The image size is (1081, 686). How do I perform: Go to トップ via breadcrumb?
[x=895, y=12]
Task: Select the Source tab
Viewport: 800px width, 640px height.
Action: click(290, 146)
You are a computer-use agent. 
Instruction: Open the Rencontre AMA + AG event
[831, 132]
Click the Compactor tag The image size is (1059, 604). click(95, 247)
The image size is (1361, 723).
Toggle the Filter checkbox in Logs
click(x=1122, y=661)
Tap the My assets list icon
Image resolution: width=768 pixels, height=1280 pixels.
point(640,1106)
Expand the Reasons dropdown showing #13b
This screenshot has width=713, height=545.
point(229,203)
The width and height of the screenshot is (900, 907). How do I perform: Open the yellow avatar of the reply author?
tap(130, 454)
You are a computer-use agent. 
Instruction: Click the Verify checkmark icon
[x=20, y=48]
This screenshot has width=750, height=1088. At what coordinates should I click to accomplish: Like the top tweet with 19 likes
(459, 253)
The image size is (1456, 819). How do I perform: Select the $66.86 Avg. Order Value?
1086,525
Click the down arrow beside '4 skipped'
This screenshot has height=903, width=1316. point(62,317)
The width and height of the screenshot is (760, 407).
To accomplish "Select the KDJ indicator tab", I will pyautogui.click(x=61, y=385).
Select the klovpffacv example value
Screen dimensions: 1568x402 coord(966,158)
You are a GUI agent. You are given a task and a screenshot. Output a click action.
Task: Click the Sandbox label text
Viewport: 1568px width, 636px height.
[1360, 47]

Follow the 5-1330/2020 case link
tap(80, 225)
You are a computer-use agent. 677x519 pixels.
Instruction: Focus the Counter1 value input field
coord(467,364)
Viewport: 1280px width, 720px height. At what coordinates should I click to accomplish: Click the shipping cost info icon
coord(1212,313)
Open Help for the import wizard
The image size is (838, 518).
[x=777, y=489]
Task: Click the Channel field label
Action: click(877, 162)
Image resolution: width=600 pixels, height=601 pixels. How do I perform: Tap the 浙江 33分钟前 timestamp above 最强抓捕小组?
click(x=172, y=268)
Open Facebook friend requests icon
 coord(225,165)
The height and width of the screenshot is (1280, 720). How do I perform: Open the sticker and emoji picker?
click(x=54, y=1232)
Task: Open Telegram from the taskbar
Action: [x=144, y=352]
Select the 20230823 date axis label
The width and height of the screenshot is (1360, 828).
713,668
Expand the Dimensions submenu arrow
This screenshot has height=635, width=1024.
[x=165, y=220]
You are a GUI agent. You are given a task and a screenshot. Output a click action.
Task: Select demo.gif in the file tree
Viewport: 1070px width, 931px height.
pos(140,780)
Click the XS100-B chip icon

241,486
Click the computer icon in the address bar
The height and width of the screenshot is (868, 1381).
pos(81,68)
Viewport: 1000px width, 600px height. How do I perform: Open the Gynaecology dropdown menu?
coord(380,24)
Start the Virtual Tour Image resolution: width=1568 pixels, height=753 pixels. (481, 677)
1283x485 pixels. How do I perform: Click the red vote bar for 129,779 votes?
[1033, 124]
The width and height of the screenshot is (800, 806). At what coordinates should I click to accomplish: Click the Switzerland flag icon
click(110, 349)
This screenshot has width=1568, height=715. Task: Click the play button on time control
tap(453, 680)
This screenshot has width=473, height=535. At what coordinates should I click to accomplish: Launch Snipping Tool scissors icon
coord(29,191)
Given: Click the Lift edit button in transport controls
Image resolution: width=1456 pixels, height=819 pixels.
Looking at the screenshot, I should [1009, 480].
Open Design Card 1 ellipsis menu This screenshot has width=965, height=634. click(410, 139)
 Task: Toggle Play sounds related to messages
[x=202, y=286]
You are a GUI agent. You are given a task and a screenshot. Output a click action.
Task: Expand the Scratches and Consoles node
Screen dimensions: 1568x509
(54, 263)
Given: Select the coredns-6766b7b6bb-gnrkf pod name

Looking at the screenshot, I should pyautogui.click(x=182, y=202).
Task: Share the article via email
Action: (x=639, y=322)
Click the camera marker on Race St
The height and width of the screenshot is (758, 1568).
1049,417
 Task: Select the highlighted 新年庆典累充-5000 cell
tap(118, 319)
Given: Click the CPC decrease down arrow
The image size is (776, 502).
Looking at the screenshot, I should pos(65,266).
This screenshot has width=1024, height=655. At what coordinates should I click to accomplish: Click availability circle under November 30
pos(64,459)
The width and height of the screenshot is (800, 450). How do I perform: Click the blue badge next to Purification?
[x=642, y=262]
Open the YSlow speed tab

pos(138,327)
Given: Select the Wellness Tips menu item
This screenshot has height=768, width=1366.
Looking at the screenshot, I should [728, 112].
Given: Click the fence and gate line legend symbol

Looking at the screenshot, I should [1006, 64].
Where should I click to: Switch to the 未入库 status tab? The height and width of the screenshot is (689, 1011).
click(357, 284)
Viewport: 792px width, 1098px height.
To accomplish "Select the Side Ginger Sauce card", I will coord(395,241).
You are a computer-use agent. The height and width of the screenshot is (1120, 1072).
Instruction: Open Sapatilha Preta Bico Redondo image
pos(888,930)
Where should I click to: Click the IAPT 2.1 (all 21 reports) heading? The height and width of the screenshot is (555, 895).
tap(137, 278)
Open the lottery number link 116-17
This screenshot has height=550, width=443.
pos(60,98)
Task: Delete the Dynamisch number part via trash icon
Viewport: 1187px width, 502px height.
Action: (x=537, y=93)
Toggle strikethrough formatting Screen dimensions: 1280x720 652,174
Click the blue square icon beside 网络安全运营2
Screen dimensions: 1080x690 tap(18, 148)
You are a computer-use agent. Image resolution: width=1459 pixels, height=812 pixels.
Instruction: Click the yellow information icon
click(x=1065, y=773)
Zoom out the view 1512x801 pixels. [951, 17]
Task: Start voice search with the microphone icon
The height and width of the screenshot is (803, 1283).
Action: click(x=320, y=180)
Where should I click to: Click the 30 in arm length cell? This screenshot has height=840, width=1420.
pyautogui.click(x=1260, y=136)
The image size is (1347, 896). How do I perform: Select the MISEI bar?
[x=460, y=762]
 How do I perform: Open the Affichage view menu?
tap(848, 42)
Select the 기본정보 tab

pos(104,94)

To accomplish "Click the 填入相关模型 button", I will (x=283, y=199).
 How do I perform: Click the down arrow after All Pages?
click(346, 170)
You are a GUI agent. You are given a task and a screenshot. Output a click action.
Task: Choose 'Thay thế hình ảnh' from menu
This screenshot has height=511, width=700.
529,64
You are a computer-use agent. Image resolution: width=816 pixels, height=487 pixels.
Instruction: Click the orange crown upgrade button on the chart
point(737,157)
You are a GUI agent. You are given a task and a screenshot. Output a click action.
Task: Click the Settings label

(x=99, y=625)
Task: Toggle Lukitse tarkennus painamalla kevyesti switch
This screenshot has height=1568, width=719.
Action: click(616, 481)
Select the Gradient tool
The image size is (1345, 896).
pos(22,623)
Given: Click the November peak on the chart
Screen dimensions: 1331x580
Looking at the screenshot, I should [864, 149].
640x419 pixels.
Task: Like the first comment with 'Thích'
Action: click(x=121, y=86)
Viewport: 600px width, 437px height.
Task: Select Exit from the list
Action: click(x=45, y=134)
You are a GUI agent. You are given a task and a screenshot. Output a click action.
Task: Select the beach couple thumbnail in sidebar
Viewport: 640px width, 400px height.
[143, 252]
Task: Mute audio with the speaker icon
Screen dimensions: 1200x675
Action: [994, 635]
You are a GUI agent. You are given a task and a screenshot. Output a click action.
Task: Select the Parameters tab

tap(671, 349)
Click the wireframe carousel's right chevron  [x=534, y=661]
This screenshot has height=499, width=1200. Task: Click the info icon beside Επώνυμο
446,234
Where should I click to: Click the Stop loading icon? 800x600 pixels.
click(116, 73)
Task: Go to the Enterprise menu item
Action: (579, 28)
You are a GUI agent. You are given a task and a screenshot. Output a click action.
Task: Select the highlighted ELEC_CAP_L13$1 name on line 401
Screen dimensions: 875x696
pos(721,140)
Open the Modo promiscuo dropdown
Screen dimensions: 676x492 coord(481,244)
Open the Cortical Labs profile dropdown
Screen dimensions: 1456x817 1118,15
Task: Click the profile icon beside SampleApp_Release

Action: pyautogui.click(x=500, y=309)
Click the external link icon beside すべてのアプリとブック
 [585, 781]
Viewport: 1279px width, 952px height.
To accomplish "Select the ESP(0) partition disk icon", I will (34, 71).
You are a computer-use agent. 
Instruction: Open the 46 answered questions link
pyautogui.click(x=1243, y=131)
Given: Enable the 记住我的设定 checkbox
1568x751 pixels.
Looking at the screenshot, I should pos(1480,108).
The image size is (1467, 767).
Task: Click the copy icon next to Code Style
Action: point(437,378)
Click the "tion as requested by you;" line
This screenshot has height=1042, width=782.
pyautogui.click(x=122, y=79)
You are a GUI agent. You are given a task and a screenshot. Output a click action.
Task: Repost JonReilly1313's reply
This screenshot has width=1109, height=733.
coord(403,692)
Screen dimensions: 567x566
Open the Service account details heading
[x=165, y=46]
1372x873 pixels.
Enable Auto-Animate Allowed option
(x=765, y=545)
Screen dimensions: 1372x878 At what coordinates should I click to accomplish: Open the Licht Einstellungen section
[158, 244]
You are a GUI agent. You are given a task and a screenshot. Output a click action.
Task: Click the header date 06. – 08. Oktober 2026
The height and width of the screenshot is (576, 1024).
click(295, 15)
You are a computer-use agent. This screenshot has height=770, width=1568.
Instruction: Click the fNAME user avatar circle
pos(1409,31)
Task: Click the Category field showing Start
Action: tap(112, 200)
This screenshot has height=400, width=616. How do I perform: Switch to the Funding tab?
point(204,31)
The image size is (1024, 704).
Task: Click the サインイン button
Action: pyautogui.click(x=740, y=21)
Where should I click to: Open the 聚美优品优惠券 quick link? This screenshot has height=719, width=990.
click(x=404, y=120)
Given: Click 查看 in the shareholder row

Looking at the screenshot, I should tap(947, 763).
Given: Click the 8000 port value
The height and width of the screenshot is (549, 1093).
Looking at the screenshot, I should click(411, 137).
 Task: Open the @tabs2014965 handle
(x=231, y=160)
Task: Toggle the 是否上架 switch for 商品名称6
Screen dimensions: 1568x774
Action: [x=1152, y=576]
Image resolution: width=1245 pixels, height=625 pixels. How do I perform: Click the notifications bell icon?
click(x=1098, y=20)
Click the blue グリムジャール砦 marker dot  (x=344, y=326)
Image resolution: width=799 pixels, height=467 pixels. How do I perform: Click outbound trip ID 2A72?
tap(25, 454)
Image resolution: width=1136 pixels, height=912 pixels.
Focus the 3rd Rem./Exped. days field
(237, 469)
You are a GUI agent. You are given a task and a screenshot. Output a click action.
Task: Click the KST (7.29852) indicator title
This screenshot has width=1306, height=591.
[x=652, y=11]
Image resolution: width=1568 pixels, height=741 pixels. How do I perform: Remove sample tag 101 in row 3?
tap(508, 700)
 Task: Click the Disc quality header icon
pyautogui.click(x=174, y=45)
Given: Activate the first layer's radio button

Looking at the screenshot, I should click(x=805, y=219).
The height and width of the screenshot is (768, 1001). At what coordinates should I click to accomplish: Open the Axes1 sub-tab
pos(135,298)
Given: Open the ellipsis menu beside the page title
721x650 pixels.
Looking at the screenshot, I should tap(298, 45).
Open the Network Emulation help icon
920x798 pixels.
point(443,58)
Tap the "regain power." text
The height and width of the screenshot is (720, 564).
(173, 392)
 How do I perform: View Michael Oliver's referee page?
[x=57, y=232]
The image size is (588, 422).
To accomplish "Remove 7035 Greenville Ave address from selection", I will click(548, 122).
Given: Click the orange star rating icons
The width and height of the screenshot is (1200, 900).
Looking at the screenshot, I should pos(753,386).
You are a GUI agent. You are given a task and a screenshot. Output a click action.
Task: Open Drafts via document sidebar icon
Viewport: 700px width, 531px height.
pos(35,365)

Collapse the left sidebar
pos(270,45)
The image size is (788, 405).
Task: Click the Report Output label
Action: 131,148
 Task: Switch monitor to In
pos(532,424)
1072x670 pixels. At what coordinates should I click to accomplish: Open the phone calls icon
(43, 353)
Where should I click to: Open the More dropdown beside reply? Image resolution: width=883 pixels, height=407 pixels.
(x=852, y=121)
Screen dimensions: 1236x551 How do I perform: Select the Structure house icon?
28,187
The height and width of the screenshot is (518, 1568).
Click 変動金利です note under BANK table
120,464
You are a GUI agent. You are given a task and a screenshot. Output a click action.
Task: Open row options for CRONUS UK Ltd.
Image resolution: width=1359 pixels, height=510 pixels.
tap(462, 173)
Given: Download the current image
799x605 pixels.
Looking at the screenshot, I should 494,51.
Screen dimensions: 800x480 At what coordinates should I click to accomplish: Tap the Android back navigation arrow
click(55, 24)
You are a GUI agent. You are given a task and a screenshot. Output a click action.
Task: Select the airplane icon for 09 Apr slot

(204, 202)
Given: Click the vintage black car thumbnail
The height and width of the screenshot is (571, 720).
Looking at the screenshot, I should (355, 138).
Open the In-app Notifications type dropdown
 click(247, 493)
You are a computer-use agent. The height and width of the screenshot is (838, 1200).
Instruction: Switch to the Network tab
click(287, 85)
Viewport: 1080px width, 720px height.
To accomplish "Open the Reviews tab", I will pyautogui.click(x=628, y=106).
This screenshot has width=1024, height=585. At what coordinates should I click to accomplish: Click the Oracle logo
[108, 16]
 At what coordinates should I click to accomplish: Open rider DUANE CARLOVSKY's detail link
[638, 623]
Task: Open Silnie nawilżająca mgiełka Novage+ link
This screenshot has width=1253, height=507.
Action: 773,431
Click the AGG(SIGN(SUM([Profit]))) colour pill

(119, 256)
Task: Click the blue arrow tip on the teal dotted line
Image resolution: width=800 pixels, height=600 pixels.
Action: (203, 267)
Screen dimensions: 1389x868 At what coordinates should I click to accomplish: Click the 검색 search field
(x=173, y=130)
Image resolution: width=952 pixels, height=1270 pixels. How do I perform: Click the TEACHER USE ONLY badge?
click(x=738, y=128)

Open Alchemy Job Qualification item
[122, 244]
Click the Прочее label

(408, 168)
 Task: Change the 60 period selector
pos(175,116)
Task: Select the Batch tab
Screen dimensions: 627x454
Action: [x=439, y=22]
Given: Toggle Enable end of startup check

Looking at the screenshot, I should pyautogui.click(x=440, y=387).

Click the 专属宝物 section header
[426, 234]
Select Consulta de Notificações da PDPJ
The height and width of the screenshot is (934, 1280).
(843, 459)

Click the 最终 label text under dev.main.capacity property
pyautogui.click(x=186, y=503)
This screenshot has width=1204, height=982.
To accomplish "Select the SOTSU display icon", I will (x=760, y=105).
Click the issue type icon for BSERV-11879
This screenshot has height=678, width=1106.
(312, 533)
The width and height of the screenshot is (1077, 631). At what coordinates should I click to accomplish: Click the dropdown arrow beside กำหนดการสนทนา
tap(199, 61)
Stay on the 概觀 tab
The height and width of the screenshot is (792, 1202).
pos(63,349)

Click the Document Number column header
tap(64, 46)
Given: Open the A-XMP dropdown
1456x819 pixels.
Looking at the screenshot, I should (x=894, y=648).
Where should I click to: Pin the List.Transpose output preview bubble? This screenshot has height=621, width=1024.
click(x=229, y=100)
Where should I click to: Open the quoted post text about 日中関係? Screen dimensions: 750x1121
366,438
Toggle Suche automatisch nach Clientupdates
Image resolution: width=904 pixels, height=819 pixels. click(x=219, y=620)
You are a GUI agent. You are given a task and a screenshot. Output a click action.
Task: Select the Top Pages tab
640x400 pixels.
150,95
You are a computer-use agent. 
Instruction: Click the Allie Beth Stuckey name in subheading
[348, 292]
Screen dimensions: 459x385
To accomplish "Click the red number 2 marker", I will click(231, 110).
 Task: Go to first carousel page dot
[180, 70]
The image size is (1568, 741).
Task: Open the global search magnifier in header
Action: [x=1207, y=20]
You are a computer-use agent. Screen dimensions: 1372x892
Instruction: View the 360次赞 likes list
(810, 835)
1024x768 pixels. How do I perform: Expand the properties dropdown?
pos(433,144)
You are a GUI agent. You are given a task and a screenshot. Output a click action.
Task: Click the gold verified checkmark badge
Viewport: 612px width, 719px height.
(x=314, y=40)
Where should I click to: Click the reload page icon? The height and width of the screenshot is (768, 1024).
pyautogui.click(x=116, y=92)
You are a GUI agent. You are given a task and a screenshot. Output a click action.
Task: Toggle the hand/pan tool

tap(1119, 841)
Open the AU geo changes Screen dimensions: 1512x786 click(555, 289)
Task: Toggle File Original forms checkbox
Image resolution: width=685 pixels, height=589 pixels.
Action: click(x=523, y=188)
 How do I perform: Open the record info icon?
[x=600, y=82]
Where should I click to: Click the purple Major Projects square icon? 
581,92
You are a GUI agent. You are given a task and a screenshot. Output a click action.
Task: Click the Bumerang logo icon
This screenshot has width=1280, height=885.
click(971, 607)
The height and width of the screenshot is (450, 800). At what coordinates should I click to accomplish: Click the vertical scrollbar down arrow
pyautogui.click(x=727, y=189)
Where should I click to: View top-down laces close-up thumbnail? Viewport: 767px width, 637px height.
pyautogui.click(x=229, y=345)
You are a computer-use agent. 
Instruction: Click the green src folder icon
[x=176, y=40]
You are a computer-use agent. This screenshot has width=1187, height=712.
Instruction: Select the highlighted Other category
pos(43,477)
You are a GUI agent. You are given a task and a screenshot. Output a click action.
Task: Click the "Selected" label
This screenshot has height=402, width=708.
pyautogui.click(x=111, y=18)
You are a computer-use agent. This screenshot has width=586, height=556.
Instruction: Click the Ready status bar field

__Task requirements__
Within the entries above, count the lines that include "address". The answer is that number alone.

__Solution to this task__
2